*** MATERIAL PROVIDED ***

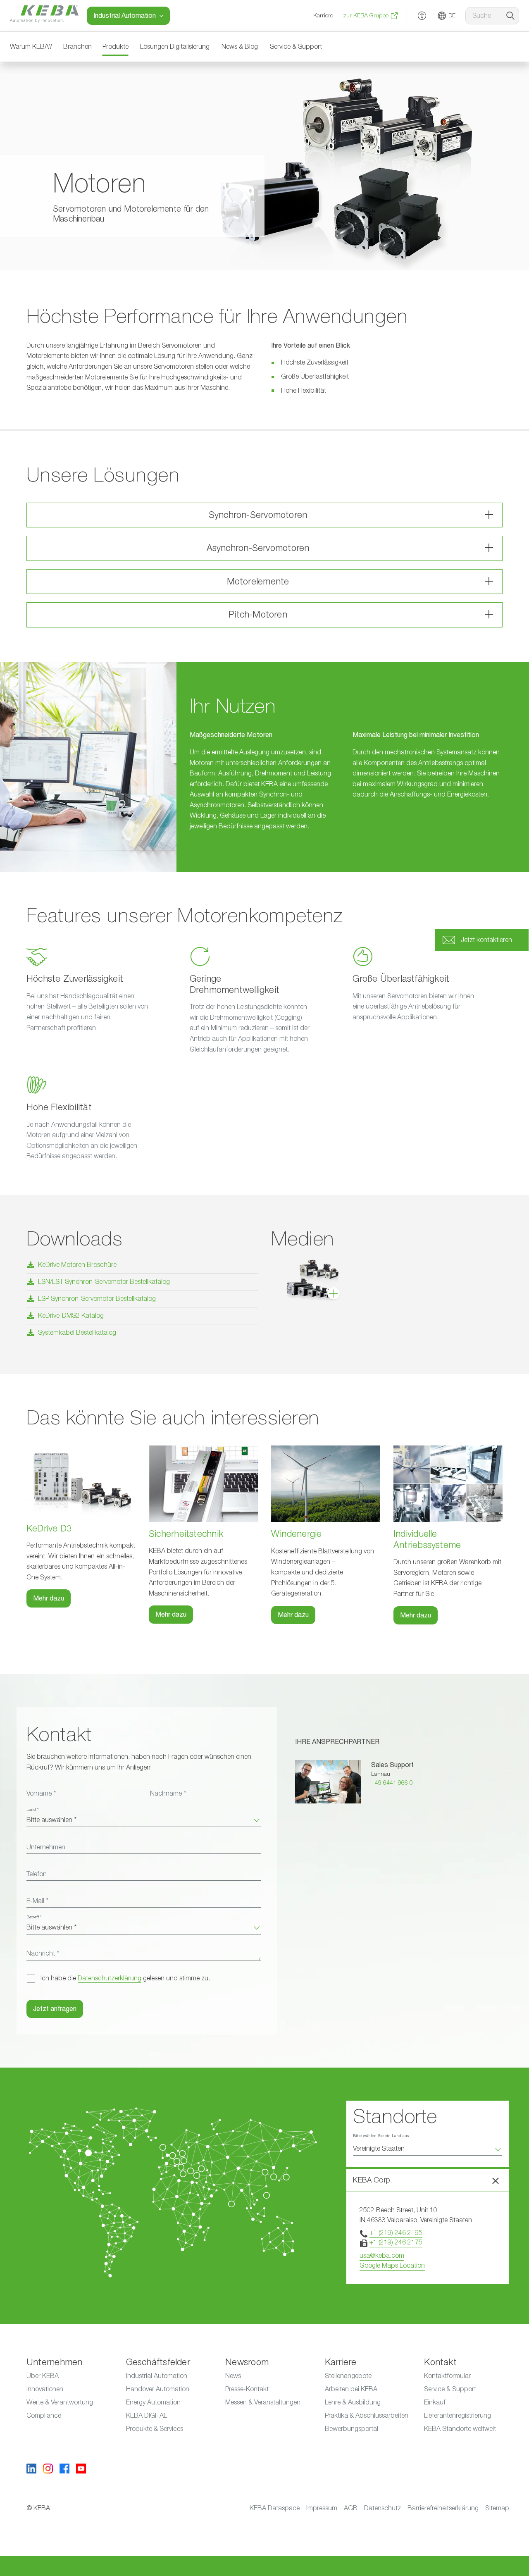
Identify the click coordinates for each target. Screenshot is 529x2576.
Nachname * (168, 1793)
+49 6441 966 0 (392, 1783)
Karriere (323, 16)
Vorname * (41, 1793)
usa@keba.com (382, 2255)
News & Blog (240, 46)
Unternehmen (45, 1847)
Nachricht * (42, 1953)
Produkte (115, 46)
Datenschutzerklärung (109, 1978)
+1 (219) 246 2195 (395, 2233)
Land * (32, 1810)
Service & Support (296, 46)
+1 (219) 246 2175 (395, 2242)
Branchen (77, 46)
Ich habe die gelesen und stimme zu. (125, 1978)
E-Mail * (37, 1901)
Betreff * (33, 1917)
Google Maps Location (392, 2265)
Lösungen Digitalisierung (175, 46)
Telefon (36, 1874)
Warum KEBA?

*** End of MATERIAL PROVIDED ***

> **WHAT YOU HAVE TO DO**: An exact reprint of the records above is required, with all pictures left out.

> **TASK RESULT**:
Identify the click coordinates for each target. Screenshot is 529x2576.
Nachname * (168, 1793)
+49 6441 966 0 (392, 1783)
Karriere (323, 16)
Vorname * (41, 1793)
usa@keba.com (382, 2255)
News & Blog (240, 46)
Unternehmen (45, 1847)
Nachricht * (42, 1953)
Produkte (115, 46)
Datenschutzerklärung (109, 1978)
+1 (219) 246 2195 (395, 2233)
Land * (32, 1810)
Service & Support (296, 46)
+1 (219) 246 2175 (395, 2242)
Branchen (77, 46)
Ich habe die gelesen und stimme zu. (125, 1978)
E-Mail * (37, 1901)
Betreff * (33, 1917)
Google Maps Location (392, 2265)
Lösungen Digitalisierung (175, 46)
Telefon (36, 1874)
Warum KEBA?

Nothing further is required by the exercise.